UPDATE 2: Senior principal analyst at IHS Screen Digest, Piers Harding-Rolls, has shared his thoughts on Riccitiello's resignation with Eurogamer.
"Much of the ground work for the company's future performance has been firmly laid and the console industry is going through a generational transition," said Harding-Rolls. He explained that Riccitiello did a fine job during this transitional period and noted that "the company is much better positioned than it was three or four years ago."
"On this basis, this represents a good time for a change in leadership to prepare for the next console generation and to drive forward the next stage of its transformation," Harding-Rolls continued. "We don't see this as a change in strategy and there is still significant work to be done."
While it's speculated that COO Peter Moore is next in line for the position, Harding-Rolls said, "While Peter Moore is the natural successor to Riccitiello and hugely experienced, the board may look to widen its CEO search to other compatible industries if it felt this would aid in its transformation."
UPDATE 1: EA has released Riccitiello's resignation letter.
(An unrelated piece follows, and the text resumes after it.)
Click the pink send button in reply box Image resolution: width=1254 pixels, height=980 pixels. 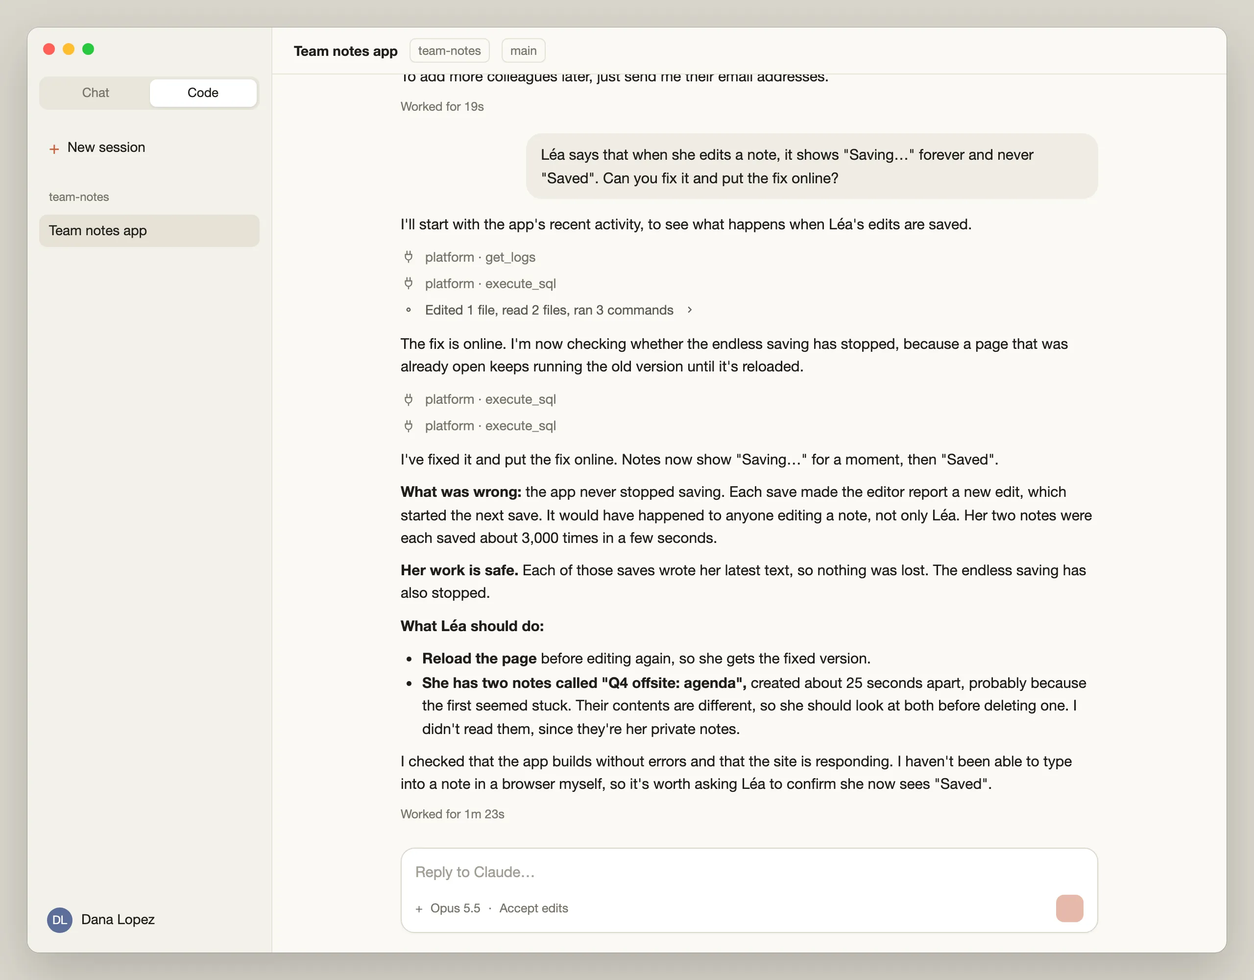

The full text is as follows:
I hereby offer my resignation as CEO of Electronic Arts effective with the end of our Fiscal Year 13 on March 30, 2013.
This is a tough decision, but it all comes down to accountability. The progress EA has made on transitioning to digital games and services is something I'm extremely proud of. However, it currently looks like we will come in at the low end of, or slightly below, the financial guidance we issued in January, and we have fallen short of the internal operating plan we set one year ago. EA's shareholders and employees expect better and I am accountable for the miss.
I have been at the helm as EA's CEO for six years and served as COO for nearly seven years starting in 1997. I know this company well, and I care deeply about its future success. I leave knowing EA is a great company, with an enormously talented group of leaders and the strongest slate of games in the industry. I could not be more proud of our company's games, from Battlefield and FIFA, to The Simpsons: Tapped Out and Real Racing 3. We have built many great franchises that will serve the company well in FY14 and beyond. In particular, I am confident that the investments we have made in games for next-generation consoles will put EA in a strong leadership position for many years ahead.
In offering my resignation, my goal is to allow the talented leaders at EA a clean start on FY14. I look forward to working with you in the coming weeks on an effective leadership transition. I'm extremely honored to have led this company and proud to have worked with all the great people at Electronic Arts.
Since Riccitiello's departure EA stock has risen 2.89 per cent, suggesting that investors are in favour of this transition.
ORIGINAL STORY: John Riccitiello will be stepping down from his mantle as EA's CEO on 30th March as the publisher seeks to crown a new chief executive officer.
In the interim, EA's board has appointed Larry Probst as the interim leader until a new ruler is announced.
Probst is no stranger to leadership positions as he previously served as the publisher's CEO from 1991 to 2007 where he managed to grow the company's revenue from $175 million to approximately $3 billion.
"We thank John for his contributions to EA since he was appointed CEO in 2007, especially the passion, dedication and energy he brought to the company every single day," said Probst. "John has worked hard to lead the company through challenging transitions in our industry, and was instrumental in driving our very significant growth in digital revenues."
Probst made sure to note that all parties "mutually agreed that this is the right time for a leadership transition," though Riccitiello stepping down without an immediate successor has raised some eyebrows. We're following up with EA to see if we can get to the bottom of this.
Riccitiello stated in his resignation that "EA is an outstanding company with creative and talented employees, and it has been an honour to serve as the company's CEO. I am proud of what we have accomplished together, and after six years I feel it is the right time for me pass the baton and let new leadership take the company into its next phase of innovation and growth."